Personalmente dubito che, con questo tipo di allenamento, per quanto fosse un hard gainer, abbia avuto bisogno di una “spintarella” tramite steroidi, anche perché, non solo fisicamente era molto asciutto, ma l’uso degli stessi avrebbe contraddetto e, di conseguenza VANIFICATO, tutti gli sforzi che aveva fatto per costruirsi. Avrebbe buttato al vento ogni soddisfazione ottenuta nel raggiungere gli obiettivi che si era prefissato, di conseguenza vanificando ogni briciolo del suo essere. A quale scopo poi? Per piacere agli altri non di sicuro, dato che la sua condizione di partenza (di mingherlino deriso) gli aveva insegnato appunto che il giudizio altrui era inutile. Per vanità? E perchè mai?
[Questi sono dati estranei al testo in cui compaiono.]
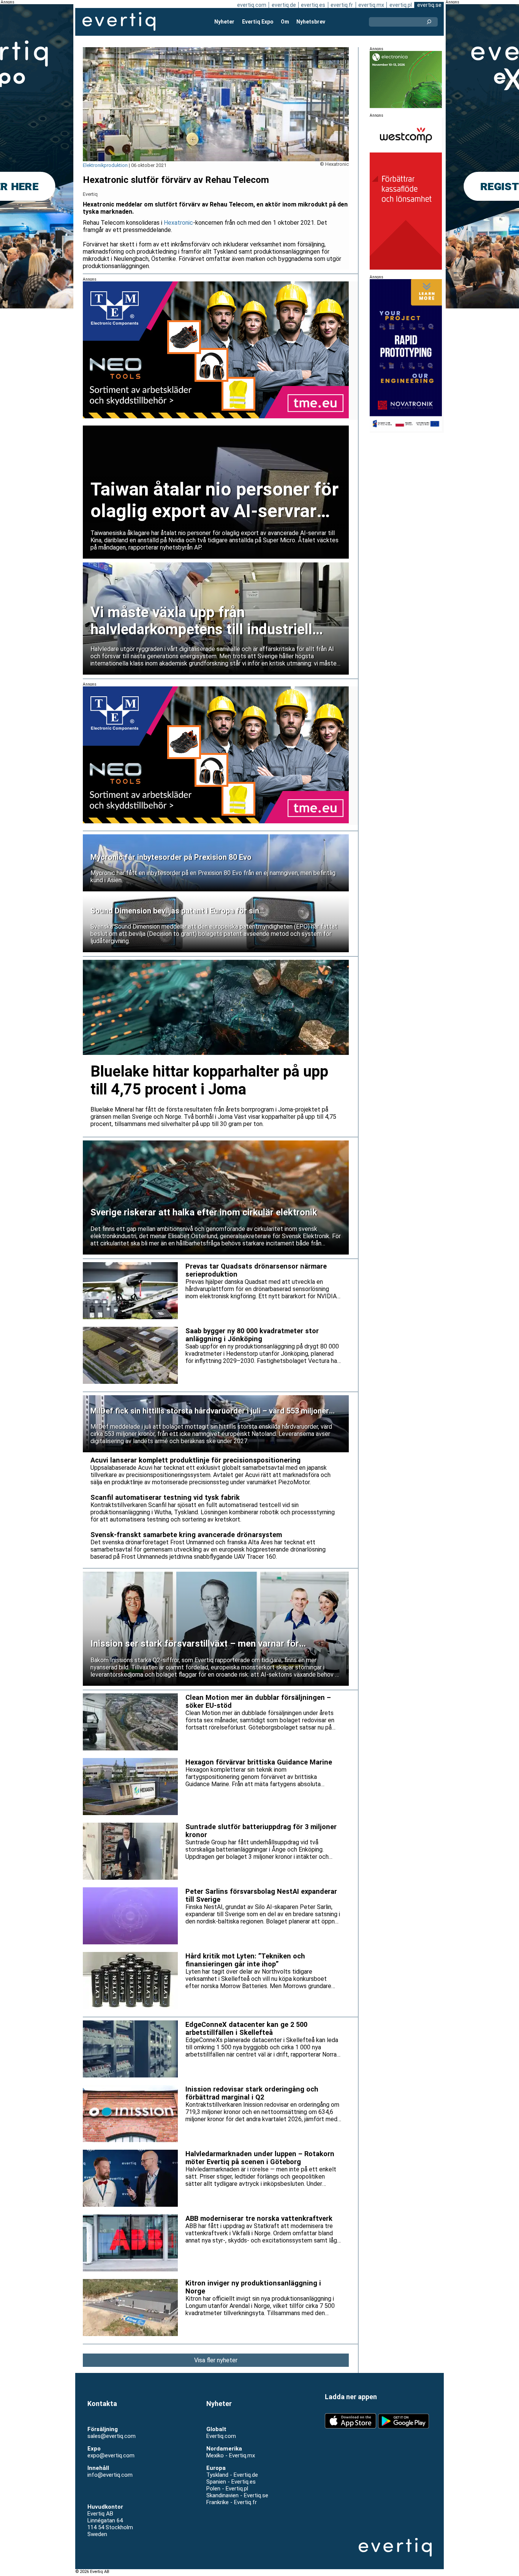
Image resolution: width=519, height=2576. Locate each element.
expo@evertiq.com (110, 2455)
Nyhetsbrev (310, 22)
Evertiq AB (118, 21)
Il vanitoso narcisista era lo Zyzz stereotipato creato per trollare i bulli, non lo Zyzz rimasto umile e affabile verso se stesso e gli altri.

Ovviamente, chiunque potrebbe pensare che, per quanto pure siano le intenzioni con cui si inizia un percorso, è facile poi cadere nelle tentazioni del vizio… E chiunque, pensando questo, avrebbe ragione.

Potrebbe aver rinnegato tutto, come potrebbe essere rimasto coerente fino alla fine, ma questo non lo sapremo mai per certo. Io, tuttavia, credo in ciò che faceva, che ha fatto e che ancora oggi è rimasto di lui. Se sto qui a scrivere, è perché quello stesso percorso che Zyzz ha fatto prima su di sé, io stesso l’ho provato sulla mia pelle (anche se non ai suoi livelli) e so cosa significa porsi degli obiettivi, sacrificarsi, soffrire e stringere i denti per raggiungerli, ma conosco anche l’estrema soddisfazione nel farlo e vederne i risultati.

Voglio credere che Zyzz sia stato un esempio altamente positivo per noi tutti e, se la sua leggenda nel web ancora persiste a più di un decennio dalla sua morte, probabilmente non sono l’unico ad aver fede in ciò che ha fatto ed è stato.